Machine Learning
Ects : 6
Enseignant responsable :
Volume horaire : 36Description du contenu de l'enseignement :
The course gives a thorough presentation of the machine learning field and follows this outline:
- general introduction to machine learning and to its focus on predictive performances (running example: k-nearest neighbours algorithm)
- machine learning as automated program building from examples (running example: decision trees)
- machine learning as optimization:
- empirical risk minimization
- links with maximum likelihood estimation
- surrogate losses and extended machine learning settings
- regularisation and kernel methods (support vector machines)
- reliable estimation of performances:
- over fitting
- split samples
- resampling (leave-one-out, cross-validation and bootstrap)
- ROC curve, AUC and other advanced measures
- combining models:
- ensemble techniques
- bagging and random forests
- boosting
- unsupervised learning:
- clustering (hierarchical clustering, k-means and variants, mixture models, density clustering)
- outlier and anomaly detection
Pré-requis obligatoires :
- intermediate level in either Python or R. Students are expected to be able to perform standard data management tasks in Python or R, including, but not limited to:
- loading a data set from a CSV file
- recoding and cleaning the data set
- implementing a simple data exploration strategy based on pivot table and on graphical representation
- intermediate level in statistics and probability.

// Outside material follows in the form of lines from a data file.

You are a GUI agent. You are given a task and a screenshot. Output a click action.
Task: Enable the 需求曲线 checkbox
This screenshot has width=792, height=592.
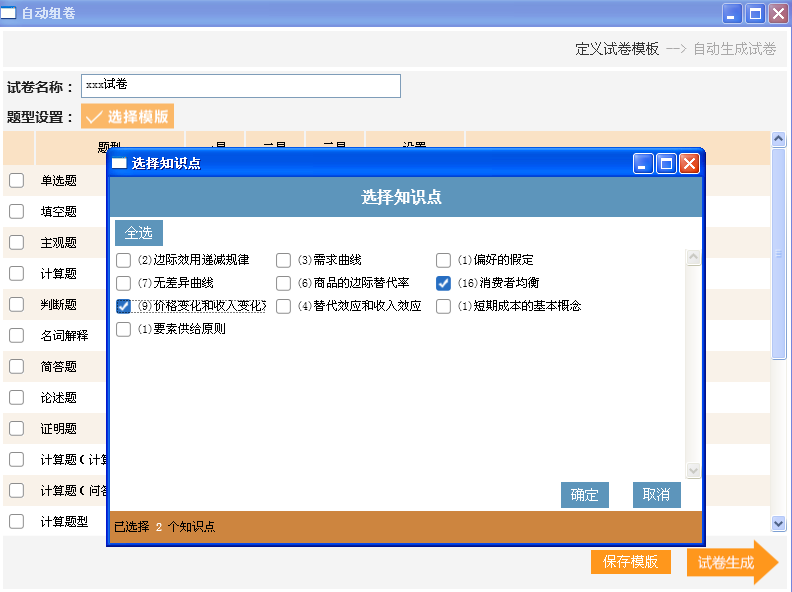click(x=284, y=260)
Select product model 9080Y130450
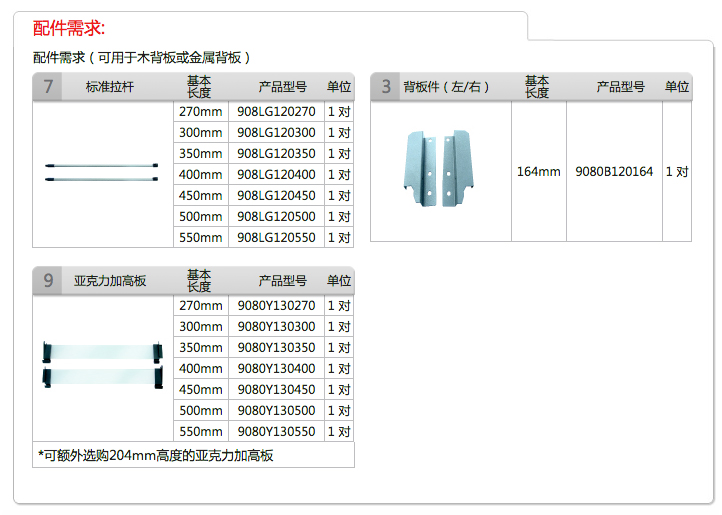 pos(276,390)
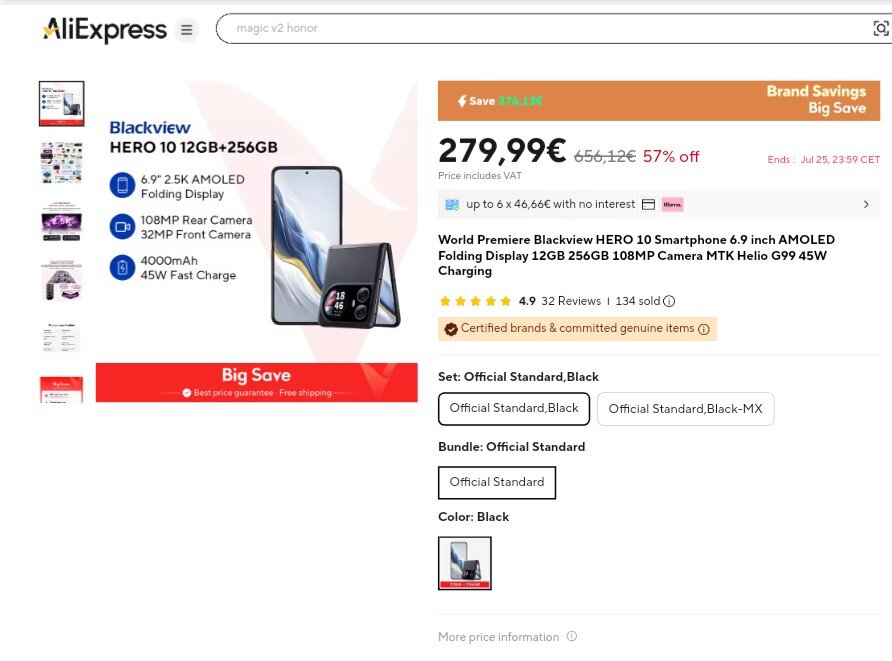The width and height of the screenshot is (892, 661).
Task: Expand More price information
Action: [x=498, y=637]
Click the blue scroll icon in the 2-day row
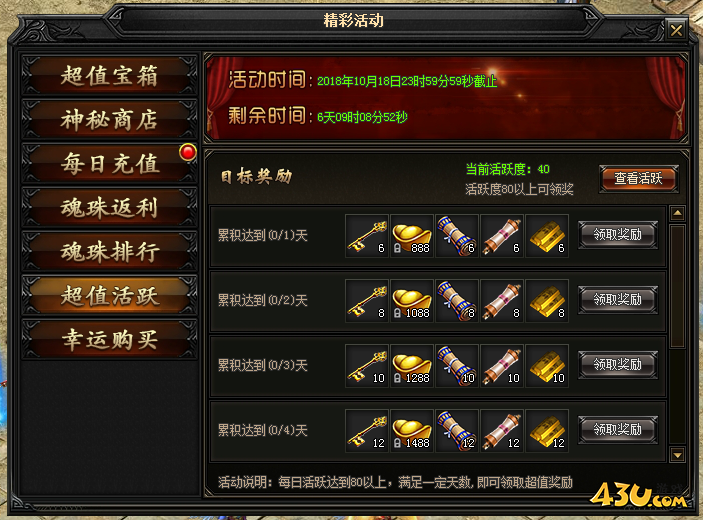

Students are expected to be familiar with:
- descriptive statistics
- conditional probabilities and conditional expectations
- core results from statistics: bias and variance concepts, strong law of large numbers, central limit theorem, etc.
Compétence à acquérir :
After attending the course the students will
- have a good understanding of the algorithmic and statistical foundations of the main machine learning techniques
- be able to select machine learning techniques adapted to a particular task (exploratory analysis with clustering methods, predictive analysis, etc.)
- be able to design a model selection procedure adapted to a particular task
- report the results of a machine learning project with valid estimation of the performances of their model
Mode de contrôle des connaissances :
- quizzes and tests during the course
- machine learning project